Avatar Oh Avatar, how I hate thee. Let me bullet point the ways:
- When is it okay to bang some guy's daughter, and especially some chief's daughter, without following some sort of protocol or process? Obviously Jake Sully's Pandora behavior guide was written by Captain Kirk.
- Is there no native Pandoran to lead them to safety? Why does it always take a Tom Cruise or a Kevin Costner or a John Smith to mobilize the natives? Are there no other stories to tell? Maybe have a blue Na'vi head off to some far away tribe, discover anti-spaceship weapons, and return with some kick ass warriors from the far side of the plain? Yea, no. Sandra Bullock will save you (if you are a black youth with football skills). A soccer team will save South Africa (if you are Mandela, and need help pulling the country together). See a trend in how films are constructed? It's not necessarily bad, it's just reductive, repetitive movie-making.

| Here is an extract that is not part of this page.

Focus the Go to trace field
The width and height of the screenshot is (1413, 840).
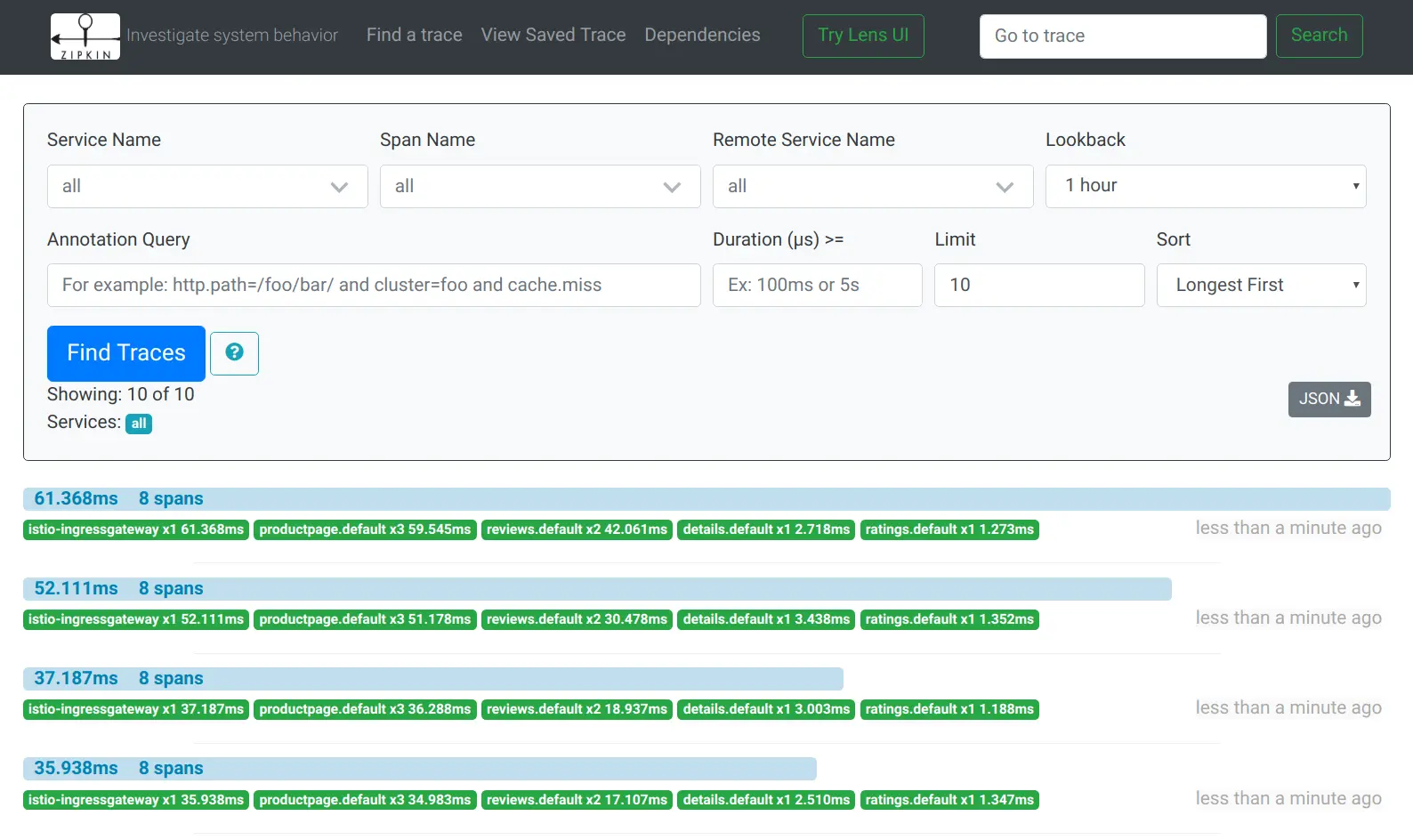1123,36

- The battle scene was straight out of Return of the Jedi. The Na'vi, in Ewok mode, battle the evil Americans with makeshift natural stuff and some help from supernatural forces and the beasts of the field. How the hell is that remotely possible? I mean seriously, if any of that native mystical spiritual nonsense had any viability, Native Americans would have defended North America from European expansion and we would not be sitting here watching movies telling us that nonsense like that would work against hardened military power. Excuse me for my literalism while I excuse you for your flights of ridiculous fancy. A friend of mine said he just could not see the comparison, because in Jedi the Imperial forces had different vehicles than the Americans in Avatar as each marched through the forest. You know, because in Jedi they had four legs and in Avatar they had two and walked upright. Same forest, same mechanized humanoid, animaloid machines, same primitive people with sticks and stones, same death scene with crying Na'vi/Ewoks. Other than that, totally different. Shush friend of mine.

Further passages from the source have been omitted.